He cleverly balances vulnerability with muscle-bound action as a US Army officer who, thanks to advanced technology, has been implanted in the fading memories of a dying man to investigate a terrorist bombing.
When we first meet Captain Colter Stevens he’s inhabiting the body of a teacher on a Chicago commuter train.
Unknown to him, he’s on a mission to identify the perpetrator of the attack about to take the lives of everyone on board.
The story’s fascinating premise draws us in and the whodunnit aspects keep us hooked. And although the holes in the plot become rather more obvious after the final credits roll, it’s an enjoyable slice of suspense while everything is unfolding.
Gyllenhaal’s fellow passenger Michelle Monaghan and his sinister military handlers Jeffrey Wright and Vera Farmiga provide solid support.
> Bewildering fantasy adventure SUCKER PUNCH (12: Warner) sees a young woman committed to a creepy asylum by her abusive stepfather to undergo a lobotomy.
Babydoll (Emily Browning) tries to block out the horrors by imagining the institution as a sleazy bordello where she and other young girls (Abbie Cornish, Jena Malone and Vanessa Hudgens) are forced to dance for seedy patrons.
Deeper in her troubled mind she acts out battles against dragons, robot Nazis and sword-wielding giant samurais in search of the prizes that will secure her escape.
Writer/director Zack Snyder employs the arresting visuals of his earlier films (300, Watchmen), but at the expense of a coherent narrative the lines between real life and Babydoll’s dream worlds are blurred to the point of confusion.
The over-the-top action sequences are memorable, although the sight of scantily clad women in balletically choreographed fisticuffs has the air of a heavy metal rock video.
> Sweet-natured coming-of-age movie SUBMARINE (15: Optimum) reminded me very much of the excellent The Squid And The Whale.
And there’s more than a touch of Adrian Mole about the self-obsessed but likeable central character, 15-year-old Oliver Tate (Craig Roberts).
The film charts Oliver’s first love affair and the troubled marriage of his middle-class parents, superbly played by Sally Hawkins and Noah Taylor.
The couple’s relationship is heading down the tubes following the arrival of old flame Graham (Paddy Considine), a mullet-sporting new ager.
Richard Ayoade, best known to TV audiences as Moss from Channel 4’s The IT Crowd, makes a confident feature debut, particularly his sympathetic handling of character.
He generates a real warmth for Oliver and his travails where a lesser director might have resorted to cheap laughs at the love-struck teen’s expense.
> A Roman commander ventures into the wilds beyond Hadrian’s Wall to clear his family name in historical drama THE EAGLE (12: Universal).

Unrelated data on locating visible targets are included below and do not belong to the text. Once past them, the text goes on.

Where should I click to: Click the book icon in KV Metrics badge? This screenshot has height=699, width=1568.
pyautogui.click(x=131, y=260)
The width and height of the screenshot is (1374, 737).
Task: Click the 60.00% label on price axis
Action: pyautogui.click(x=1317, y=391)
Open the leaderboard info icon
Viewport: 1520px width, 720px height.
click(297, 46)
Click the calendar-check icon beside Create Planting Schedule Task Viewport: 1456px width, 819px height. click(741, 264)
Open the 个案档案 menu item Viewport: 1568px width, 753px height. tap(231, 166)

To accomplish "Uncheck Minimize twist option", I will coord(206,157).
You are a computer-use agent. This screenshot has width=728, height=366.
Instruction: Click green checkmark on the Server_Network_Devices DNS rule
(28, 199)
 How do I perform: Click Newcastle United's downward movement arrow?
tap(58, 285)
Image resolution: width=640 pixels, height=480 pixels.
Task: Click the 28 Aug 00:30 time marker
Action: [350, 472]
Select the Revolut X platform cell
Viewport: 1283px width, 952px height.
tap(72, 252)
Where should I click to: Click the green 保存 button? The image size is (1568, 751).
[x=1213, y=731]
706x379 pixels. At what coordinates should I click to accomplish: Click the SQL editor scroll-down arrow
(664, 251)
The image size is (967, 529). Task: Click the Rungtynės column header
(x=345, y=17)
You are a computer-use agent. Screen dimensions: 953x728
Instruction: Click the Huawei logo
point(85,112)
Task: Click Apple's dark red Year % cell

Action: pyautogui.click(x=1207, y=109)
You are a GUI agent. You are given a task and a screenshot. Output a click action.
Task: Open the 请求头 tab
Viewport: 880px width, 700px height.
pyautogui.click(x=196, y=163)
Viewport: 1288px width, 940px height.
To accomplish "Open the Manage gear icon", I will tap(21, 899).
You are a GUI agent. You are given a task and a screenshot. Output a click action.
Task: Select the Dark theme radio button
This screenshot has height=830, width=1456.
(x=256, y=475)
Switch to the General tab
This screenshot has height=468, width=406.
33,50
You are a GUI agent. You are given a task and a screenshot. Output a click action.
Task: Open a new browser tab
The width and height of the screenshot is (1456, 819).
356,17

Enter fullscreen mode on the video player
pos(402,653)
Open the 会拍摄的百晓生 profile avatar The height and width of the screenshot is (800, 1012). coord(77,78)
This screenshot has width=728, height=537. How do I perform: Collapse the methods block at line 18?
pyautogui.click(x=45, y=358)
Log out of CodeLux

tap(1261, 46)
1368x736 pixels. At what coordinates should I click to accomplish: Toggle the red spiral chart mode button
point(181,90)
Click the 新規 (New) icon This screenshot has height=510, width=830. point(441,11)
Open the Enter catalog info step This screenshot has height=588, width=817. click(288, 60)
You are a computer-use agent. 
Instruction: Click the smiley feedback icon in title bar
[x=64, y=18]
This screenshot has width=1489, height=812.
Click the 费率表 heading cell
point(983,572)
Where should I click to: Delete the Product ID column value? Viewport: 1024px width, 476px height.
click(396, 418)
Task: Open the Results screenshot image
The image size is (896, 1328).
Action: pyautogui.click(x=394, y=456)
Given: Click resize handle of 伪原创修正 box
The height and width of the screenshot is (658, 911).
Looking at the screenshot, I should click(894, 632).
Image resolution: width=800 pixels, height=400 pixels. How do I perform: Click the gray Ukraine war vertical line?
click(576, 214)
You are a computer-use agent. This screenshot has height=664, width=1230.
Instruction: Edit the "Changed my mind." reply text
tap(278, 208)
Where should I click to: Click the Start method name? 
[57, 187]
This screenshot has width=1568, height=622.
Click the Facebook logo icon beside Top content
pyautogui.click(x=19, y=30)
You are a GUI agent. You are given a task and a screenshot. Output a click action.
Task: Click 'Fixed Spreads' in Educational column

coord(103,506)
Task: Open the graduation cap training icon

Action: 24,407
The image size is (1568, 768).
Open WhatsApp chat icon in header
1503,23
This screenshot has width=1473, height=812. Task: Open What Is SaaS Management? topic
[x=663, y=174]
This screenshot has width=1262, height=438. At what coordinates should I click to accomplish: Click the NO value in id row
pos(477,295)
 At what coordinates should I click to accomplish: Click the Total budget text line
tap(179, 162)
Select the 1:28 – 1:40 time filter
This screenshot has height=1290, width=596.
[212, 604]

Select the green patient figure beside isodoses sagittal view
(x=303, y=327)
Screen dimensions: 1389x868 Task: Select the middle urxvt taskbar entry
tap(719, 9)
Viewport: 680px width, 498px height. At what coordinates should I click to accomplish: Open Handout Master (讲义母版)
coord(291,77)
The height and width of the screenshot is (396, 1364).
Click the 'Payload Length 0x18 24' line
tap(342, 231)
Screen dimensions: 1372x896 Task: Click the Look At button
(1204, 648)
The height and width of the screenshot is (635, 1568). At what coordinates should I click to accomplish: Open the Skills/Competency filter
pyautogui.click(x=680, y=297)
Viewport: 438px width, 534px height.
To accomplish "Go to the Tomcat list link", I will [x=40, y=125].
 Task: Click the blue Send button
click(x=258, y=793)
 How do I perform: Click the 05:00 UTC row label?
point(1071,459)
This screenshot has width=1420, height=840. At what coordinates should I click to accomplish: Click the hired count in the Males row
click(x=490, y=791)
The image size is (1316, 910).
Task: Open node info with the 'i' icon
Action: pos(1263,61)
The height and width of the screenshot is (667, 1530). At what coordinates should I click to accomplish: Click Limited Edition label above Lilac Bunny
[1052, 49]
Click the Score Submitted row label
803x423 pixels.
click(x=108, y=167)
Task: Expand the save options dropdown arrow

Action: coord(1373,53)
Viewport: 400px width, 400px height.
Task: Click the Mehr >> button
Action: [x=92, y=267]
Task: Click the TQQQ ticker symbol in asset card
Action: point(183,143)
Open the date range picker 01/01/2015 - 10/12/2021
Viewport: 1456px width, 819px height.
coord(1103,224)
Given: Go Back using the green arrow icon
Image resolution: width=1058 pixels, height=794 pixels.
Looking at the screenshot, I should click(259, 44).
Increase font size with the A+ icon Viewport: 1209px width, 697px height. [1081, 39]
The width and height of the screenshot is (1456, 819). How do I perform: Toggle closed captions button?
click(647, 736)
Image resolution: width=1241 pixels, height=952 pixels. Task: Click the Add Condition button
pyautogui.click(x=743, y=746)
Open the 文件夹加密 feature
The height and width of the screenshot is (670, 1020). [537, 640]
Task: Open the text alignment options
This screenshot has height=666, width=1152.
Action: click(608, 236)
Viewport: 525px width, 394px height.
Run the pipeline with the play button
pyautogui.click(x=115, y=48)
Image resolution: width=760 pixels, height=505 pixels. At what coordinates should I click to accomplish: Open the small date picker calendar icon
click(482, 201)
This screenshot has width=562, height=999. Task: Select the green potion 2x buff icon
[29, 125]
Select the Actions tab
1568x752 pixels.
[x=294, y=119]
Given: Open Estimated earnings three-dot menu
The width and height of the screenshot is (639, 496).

Yet while there’s plenty of grit and craft on display from the tale’s opening skirmish onwards, somehow the result is never quite as rousing as you’d hope.
In this adaptation of Rosemary Sutcliff’s 1954 novel The Eagle Of The Ninth, Channing Tatum brings plenty of brawn and brooding to the key part of Marcus Aquila.
His posting to the Empire’s furthest reaches presents him with an opportunity to reclaim the ceremonial eagle lost when his father marched a legion into unconquered Caledonia, never to return.
It’s an intriguing set-up and the film delivers a convincingly rugged portrait of 2nd Century life, including windswept landscapes and the hairy, scary Picts inhabiting them.
Less persuasive is the contrived central relationship between Tatum’s Roman officer and the freed slave (Jamie Bell) he takes along on his mission.
> Dwayne Johnson, the artist formerly known as ‘The Rock’, deserves so much better than revenge thriller FASTER (15: Sony).
He’s cast as a bank robber on a mission after being released from prison.
His motivation is revealed in the course of the proceedings, but, to cut a not-very-long story even shorter, if you’re on his list of names, you’re dead.
That’s unless burnt-out cop Billy Bob Thornton or perfectionist assassin Oliver Jackson-Cohen can stop him in his tracks.
The imposing Johnson has appeared in a string of family-oriented pictures, but he’s still capable of playing it mean and determined.
The impetus is lost when the film starts taking itself too seriously, with director George Tillman thinking he has something important to say about forgiveness and redemption.
Thornton is coasting as the hangdog detective and Faster relies too much on a final twist that most viewers will spot coming a mile off.